Lock up your spoons!

abelardsnazz

I'd like to think I had an inkling of the Dead Man twist back in the day, but memory plays tricks.

I'd also like to recognise the brilliant artwork of John Ridgway on that story, he'd illustrated Dredd before but this had a huge amount of atmosphere and took the story exactly where it needed to be.

I haven't read Trifecta, but having read the comments it sounds pretty cool. Hope to catch up with it in the JD mega collection.

Jacqusie

I for one, didn't see the Mad Tommy twist when first reading Bad Company.

The story was so well paced with the characters personalities very well fleshed out, the Mad Tommy and Kano Black box twist was really well done at the end.

Bad Co could have ended with the big Krool base fight (wham.. bam.. uggh) & then who lived & who died, but it was much better than that and we had another episode or two in admiration.

As for the best Dredd? It HAS to be the Dead Man. You had to be there I guess at the time to appreciate it's simple genius and jaw dropping moment.

I absolutely adored the Zenith Chimera/ Peter St John moment at the end when a simple 'Ha!' from him blew my brains out.

cheers

Si



Hawkmumbler

Having just started in my big Zenith read, [spoiler]the sudden and grotesque death of Siadwell Rhys was a real "HOLY SHIT" moment.[/spoiler]

sheridan

Quote from: Hawkmonger on 10 August, 2015, 09:05:50 AM
[spoiler]Having just started in my big Zenith read, [/spoiler]
Good one - after having spent the whole episode [spoiler]getting him into a state to face the enemy, you expect him to last more than a few seconds[/spoiler].

13school

Quote from: eamonn1961 on 06 August, 2015, 08:49:16 PM
I'm still not over the reveal of Toby as the killer in Halo Jones

I was deeply scarred by the death of Toy in Halo Jones book 3 - in part because I'd only been reading 2000AD for a year or so at the time, and so hadn't really been expecting the whole "anyone can die at any moment" ethos. And in part because the whole "she's been dead for hours" thing was so jarring.
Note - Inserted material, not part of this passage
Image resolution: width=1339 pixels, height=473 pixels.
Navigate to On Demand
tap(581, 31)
Dredd losing his eyes in City of the Damned was a bit of a shock too... though even then I figured he wasn't going to be blind from there on out, no matter how many "Justice is blind" one-liners it set up.

TordelBack

Quote from: sheridan on 10 August, 2015, 10:00:22 AM
Quote from: Hawkmonger on 10 August, 2015, 09:05:50 AM
[spoiler]Having just started in my big Zenith read, [/spoiler]
Good one - after having spent the whole episode [spoiler]getting him into a state to face the enemy, you expect him to last more than a few seconds[/spoiler].

'Course we say that, as if a beloved character had completed a long road to redemption only to be cut down, but its only half-a-dozen pages over a fortnight.  Characters in US comics spend longer placing their order at a drive-thru.

Greg M.

Quote from: TotalHack on 10 August, 2015, 04:52:53 PM

'Course we say that, as if a beloved character had completed a long road to redemption only to be cut down, but its only half-a-dozen pages over a fortnight.
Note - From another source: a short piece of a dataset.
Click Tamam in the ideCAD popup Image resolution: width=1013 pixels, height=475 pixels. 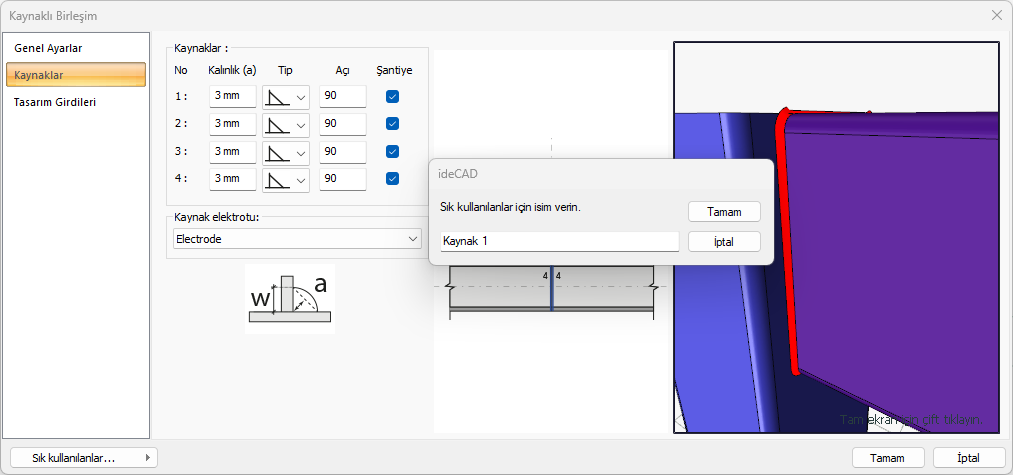[x=724, y=212]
It's a great bit of writing – after all the bloody hippies and ex-hippies and Tories and Nazis, with their Machiavellian schemes, Morrison introduces a proper two-fisted, no-nonsense bloke to sort things out, and our first reaction is probably much the same as Zenith's – he sounds brilliant! We really do fall for it, hence the disproportionate impact of his demise.

Hawkmumbler

Also the irony of it. If Rhys had just shut up and dropped the bloody rock he would have killed Masterman.